Work to be completed: The response must contain all of the entries, each one repeated exactly.

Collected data

┌──

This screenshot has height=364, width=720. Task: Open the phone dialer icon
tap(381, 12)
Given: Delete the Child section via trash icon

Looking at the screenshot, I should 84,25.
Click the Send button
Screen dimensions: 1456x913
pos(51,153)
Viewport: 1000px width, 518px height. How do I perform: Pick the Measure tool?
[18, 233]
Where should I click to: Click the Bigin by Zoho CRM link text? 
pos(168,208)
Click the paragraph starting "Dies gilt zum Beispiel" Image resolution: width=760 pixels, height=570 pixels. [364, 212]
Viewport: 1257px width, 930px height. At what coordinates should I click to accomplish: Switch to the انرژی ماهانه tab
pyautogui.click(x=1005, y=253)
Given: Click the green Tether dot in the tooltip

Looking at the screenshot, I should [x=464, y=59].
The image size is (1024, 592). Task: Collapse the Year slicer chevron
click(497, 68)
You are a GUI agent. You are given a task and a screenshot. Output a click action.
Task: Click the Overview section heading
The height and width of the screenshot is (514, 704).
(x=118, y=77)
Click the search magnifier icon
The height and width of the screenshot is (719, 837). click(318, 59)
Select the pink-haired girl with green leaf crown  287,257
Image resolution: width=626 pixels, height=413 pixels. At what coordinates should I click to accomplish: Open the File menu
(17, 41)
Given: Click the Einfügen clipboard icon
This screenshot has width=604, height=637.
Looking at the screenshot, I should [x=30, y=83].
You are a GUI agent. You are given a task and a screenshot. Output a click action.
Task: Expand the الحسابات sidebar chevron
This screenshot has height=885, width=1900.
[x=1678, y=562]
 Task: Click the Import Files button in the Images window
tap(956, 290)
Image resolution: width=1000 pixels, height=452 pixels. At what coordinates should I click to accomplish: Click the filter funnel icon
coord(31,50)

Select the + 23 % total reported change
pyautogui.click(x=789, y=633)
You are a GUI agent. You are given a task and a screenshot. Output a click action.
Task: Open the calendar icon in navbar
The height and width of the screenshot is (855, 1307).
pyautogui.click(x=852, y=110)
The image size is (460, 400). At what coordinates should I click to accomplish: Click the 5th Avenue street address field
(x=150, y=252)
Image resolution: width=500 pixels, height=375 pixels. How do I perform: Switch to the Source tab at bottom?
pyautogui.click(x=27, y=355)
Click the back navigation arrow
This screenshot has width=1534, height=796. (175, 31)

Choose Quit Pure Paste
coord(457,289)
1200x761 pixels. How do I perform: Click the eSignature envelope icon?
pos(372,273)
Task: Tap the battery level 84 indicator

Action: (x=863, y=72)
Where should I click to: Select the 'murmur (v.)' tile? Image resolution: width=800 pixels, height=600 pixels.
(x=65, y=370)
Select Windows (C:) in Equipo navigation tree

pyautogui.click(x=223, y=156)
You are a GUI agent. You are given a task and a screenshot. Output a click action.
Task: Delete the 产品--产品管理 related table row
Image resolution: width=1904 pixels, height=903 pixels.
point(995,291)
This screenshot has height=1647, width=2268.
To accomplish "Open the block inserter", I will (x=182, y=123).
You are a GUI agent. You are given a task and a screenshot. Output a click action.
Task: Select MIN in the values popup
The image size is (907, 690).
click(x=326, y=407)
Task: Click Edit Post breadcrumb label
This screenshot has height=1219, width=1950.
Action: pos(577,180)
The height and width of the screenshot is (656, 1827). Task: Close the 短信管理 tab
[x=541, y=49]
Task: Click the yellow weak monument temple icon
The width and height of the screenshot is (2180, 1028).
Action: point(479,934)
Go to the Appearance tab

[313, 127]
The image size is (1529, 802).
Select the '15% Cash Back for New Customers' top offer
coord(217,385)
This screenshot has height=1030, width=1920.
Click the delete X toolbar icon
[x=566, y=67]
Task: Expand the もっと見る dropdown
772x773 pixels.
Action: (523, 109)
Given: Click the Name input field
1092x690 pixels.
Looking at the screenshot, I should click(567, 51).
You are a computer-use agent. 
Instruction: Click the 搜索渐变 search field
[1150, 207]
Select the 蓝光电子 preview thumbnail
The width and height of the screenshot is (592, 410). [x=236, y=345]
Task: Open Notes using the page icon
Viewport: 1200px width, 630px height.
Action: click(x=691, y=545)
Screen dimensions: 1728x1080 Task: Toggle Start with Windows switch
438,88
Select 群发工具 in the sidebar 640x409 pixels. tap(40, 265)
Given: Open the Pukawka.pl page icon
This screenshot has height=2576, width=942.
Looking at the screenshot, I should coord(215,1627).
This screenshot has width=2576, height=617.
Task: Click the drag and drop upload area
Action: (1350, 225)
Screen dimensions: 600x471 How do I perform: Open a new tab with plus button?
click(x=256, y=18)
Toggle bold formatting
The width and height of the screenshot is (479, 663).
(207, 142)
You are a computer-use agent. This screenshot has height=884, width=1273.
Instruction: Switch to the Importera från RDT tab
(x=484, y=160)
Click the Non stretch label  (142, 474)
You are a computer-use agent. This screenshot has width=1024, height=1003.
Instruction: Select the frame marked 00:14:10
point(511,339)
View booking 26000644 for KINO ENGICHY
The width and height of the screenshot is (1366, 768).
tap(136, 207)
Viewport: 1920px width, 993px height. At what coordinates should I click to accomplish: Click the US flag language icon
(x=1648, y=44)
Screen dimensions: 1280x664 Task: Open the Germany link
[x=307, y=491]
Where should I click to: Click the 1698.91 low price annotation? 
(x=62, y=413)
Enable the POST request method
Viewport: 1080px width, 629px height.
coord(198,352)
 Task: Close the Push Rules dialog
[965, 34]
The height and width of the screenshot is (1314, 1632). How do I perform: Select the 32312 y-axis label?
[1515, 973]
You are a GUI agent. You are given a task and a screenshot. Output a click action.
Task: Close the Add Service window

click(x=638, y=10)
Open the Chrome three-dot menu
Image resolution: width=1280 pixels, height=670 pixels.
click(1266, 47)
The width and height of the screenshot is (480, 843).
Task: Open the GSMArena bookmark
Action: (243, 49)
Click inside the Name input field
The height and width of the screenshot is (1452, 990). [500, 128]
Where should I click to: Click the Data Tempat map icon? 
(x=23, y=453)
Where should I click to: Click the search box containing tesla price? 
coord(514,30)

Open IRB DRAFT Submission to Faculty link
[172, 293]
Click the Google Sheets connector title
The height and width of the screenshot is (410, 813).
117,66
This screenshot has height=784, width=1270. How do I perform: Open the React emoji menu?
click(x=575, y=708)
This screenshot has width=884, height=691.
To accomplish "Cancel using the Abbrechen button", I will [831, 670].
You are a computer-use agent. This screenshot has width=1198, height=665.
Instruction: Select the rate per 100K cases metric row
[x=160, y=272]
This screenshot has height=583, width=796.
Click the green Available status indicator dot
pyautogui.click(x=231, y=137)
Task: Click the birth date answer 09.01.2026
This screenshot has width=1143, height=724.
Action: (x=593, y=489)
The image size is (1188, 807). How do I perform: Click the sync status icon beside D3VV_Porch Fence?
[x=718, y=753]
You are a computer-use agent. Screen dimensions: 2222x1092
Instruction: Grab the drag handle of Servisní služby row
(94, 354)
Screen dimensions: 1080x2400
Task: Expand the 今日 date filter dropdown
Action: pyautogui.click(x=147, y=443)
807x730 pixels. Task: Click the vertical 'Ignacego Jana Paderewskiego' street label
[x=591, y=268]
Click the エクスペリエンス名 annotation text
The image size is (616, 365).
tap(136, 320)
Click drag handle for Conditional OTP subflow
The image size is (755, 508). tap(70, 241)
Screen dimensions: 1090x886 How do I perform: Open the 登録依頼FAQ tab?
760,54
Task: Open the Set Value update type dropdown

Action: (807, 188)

└──

Result of the task:
This screenshot has height=364, width=720. Task: Open the phone dialer icon
tap(381, 12)
Given: Delete the Child section via trash icon

Looking at the screenshot, I should 84,25.
Click the Send button
Screen dimensions: 1456x913
pos(51,153)
Viewport: 1000px width, 518px height. How do I perform: Pick the Measure tool?
[18, 233]
Where should I click to: Click the Bigin by Zoho CRM link text? 
pos(168,208)
Click the paragraph starting "Dies gilt zum Beispiel" Image resolution: width=760 pixels, height=570 pixels. [364, 212]
Viewport: 1257px width, 930px height. At what coordinates should I click to accomplish: Switch to the انرژی ماهانه tab
pyautogui.click(x=1005, y=253)
Given: Click the green Tether dot in the tooltip

Looking at the screenshot, I should [x=464, y=59].
The image size is (1024, 592). Task: Collapse the Year slicer chevron
click(497, 68)
You are a GUI agent. You are given a task and a screenshot. Output a click action.
Task: Click the Overview section heading
The height and width of the screenshot is (514, 704).
(x=118, y=77)
Click the search magnifier icon
The height and width of the screenshot is (719, 837). click(318, 59)
Select the pink-haired girl with green leaf crown  287,257
Image resolution: width=626 pixels, height=413 pixels. At what coordinates should I click to accomplish: Open the File menu
(17, 41)
Given: Click the Einfügen clipboard icon
This screenshot has width=604, height=637.
Looking at the screenshot, I should [x=30, y=83].
You are a GUI agent. You are given a task and a screenshot. Output a click action.
Task: Expand the الحسابات sidebar chevron
This screenshot has height=885, width=1900.
[x=1678, y=562]
 Task: Click the Import Files button in the Images window
tap(956, 290)
Image resolution: width=1000 pixels, height=452 pixels. At what coordinates should I click to accomplish: Click the filter funnel icon
coord(31,50)

Select the + 23 % total reported change
pyautogui.click(x=789, y=633)
You are a GUI agent. You are given a task and a screenshot. Output a click action.
Task: Open the calendar icon in navbar
The height and width of the screenshot is (855, 1307).
pyautogui.click(x=852, y=110)
The image size is (460, 400). At what coordinates should I click to accomplish: Click the 5th Avenue street address field
(x=150, y=252)
Image resolution: width=500 pixels, height=375 pixels. How do I perform: Switch to the Source tab at bottom?
pyautogui.click(x=27, y=355)
Click the back navigation arrow
This screenshot has width=1534, height=796. (175, 31)

Choose Quit Pure Paste
coord(457,289)
1200x761 pixels. How do I perform: Click the eSignature envelope icon?
pos(372,273)
Task: Tap the battery level 84 indicator

Action: (x=863, y=72)
Where should I click to: Select the 'murmur (v.)' tile? Image resolution: width=800 pixels, height=600 pixels.
(x=65, y=370)
Select Windows (C:) in Equipo navigation tree

pyautogui.click(x=223, y=156)
You are a GUI agent. You are given a task and a screenshot. Output a click action.
Task: Delete the 产品--产品管理 related table row
Image resolution: width=1904 pixels, height=903 pixels.
point(995,291)
This screenshot has height=1647, width=2268.
To accomplish "Open the block inserter", I will (x=182, y=123).
You are a GUI agent. You are given a task and a screenshot. Output a click action.
Task: Select MIN in the values popup
The image size is (907, 690).
click(x=326, y=407)
Task: Click Edit Post breadcrumb label
This screenshot has height=1219, width=1950.
Action: pos(577,180)
The height and width of the screenshot is (656, 1827). Task: Close the 短信管理 tab
[x=541, y=49]
Task: Click the yellow weak monument temple icon
The width and height of the screenshot is (2180, 1028).
Action: point(479,934)
Go to the Appearance tab

[313, 127]
The image size is (1529, 802).
Select the '15% Cash Back for New Customers' top offer
coord(217,385)
This screenshot has height=1030, width=1920.
Click the delete X toolbar icon
[x=566, y=67]
Task: Expand the もっと見る dropdown
772x773 pixels.
Action: (523, 109)
Given: Click the Name input field
1092x690 pixels.
Looking at the screenshot, I should click(567, 51).
You are a computer-use agent. 
Instruction: Click the 搜索渐变 search field
[1150, 207]
Select the 蓝光电子 preview thumbnail
The width and height of the screenshot is (592, 410). [x=236, y=345]
Task: Open Notes using the page icon
Viewport: 1200px width, 630px height.
Action: click(x=691, y=545)
Screen dimensions: 1728x1080 Task: Toggle Start with Windows switch
438,88
Select 群发工具 in the sidebar 640x409 pixels. tap(40, 265)
Given: Open the Pukawka.pl page icon
This screenshot has height=2576, width=942.
Looking at the screenshot, I should coord(215,1627).
This screenshot has width=2576, height=617.
Task: Click the drag and drop upload area
Action: (1350, 225)
Screen dimensions: 600x471 How do I perform: Open a new tab with plus button?
click(x=256, y=18)
Toggle bold formatting
The width and height of the screenshot is (479, 663).
(207, 142)
You are a computer-use agent. This screenshot has height=884, width=1273.
Instruction: Switch to the Importera från RDT tab
(x=484, y=160)
Click the Non stretch label  (142, 474)
You are a computer-use agent. This screenshot has width=1024, height=1003.
Instruction: Select the frame marked 00:14:10
point(511,339)
View booking 26000644 for KINO ENGICHY
The width and height of the screenshot is (1366, 768).
tap(136, 207)
Viewport: 1920px width, 993px height. At what coordinates should I click to accomplish: Click the US flag language icon
(x=1648, y=44)
Screen dimensions: 1280x664 Task: Open the Germany link
[x=307, y=491]
Where should I click to: Click the 1698.91 low price annotation? 
(x=62, y=413)
Enable the POST request method
Viewport: 1080px width, 629px height.
coord(198,352)
 Task: Close the Push Rules dialog
[965, 34]
The height and width of the screenshot is (1314, 1632). How do I perform: Select the 32312 y-axis label?
[1515, 973]
You are a GUI agent. You are given a task and a screenshot. Output a click action.
Task: Close the Add Service window

click(x=638, y=10)
Open the Chrome three-dot menu
Image resolution: width=1280 pixels, height=670 pixels.
click(1266, 47)
The width and height of the screenshot is (480, 843).
Task: Open the GSMArena bookmark
Action: (243, 49)
Click inside the Name input field
The height and width of the screenshot is (1452, 990). [500, 128]
Where should I click to: Click the Data Tempat map icon? 
(x=23, y=453)
Where should I click to: Click the search box containing tesla price? 
coord(514,30)

Open IRB DRAFT Submission to Faculty link
[172, 293]
Click the Google Sheets connector title
The height and width of the screenshot is (410, 813).
117,66
This screenshot has height=784, width=1270. How do I perform: Open the React emoji menu?
click(x=575, y=708)
This screenshot has width=884, height=691.
To accomplish "Cancel using the Abbrechen button", I will [831, 670].
You are a computer-use agent. This screenshot has width=1198, height=665.
Instruction: Select the rate per 100K cases metric row
[x=160, y=272]
This screenshot has height=583, width=796.
Click the green Available status indicator dot
pyautogui.click(x=231, y=137)
Task: Click the birth date answer 09.01.2026
This screenshot has width=1143, height=724.
Action: (x=593, y=489)
The image size is (1188, 807). How do I perform: Click the sync status icon beside D3VV_Porch Fence?
[x=718, y=753]
You are a computer-use agent. Screen dimensions: 2222x1092
Instruction: Grab the drag handle of Servisní služby row
(94, 354)
Screen dimensions: 1080x2400
Task: Expand the 今日 date filter dropdown
Action: pyautogui.click(x=147, y=443)
807x730 pixels. Task: Click the vertical 'Ignacego Jana Paderewskiego' street label
[x=591, y=268]
Click the エクスペリエンス名 annotation text
The image size is (616, 365).
tap(136, 320)
Click drag handle for Conditional OTP subflow
The image size is (755, 508). tap(70, 241)
Screen dimensions: 1090x886 How do I perform: Open the 登録依頼FAQ tab?
760,54
Task: Open the Set Value update type dropdown

Action: (807, 188)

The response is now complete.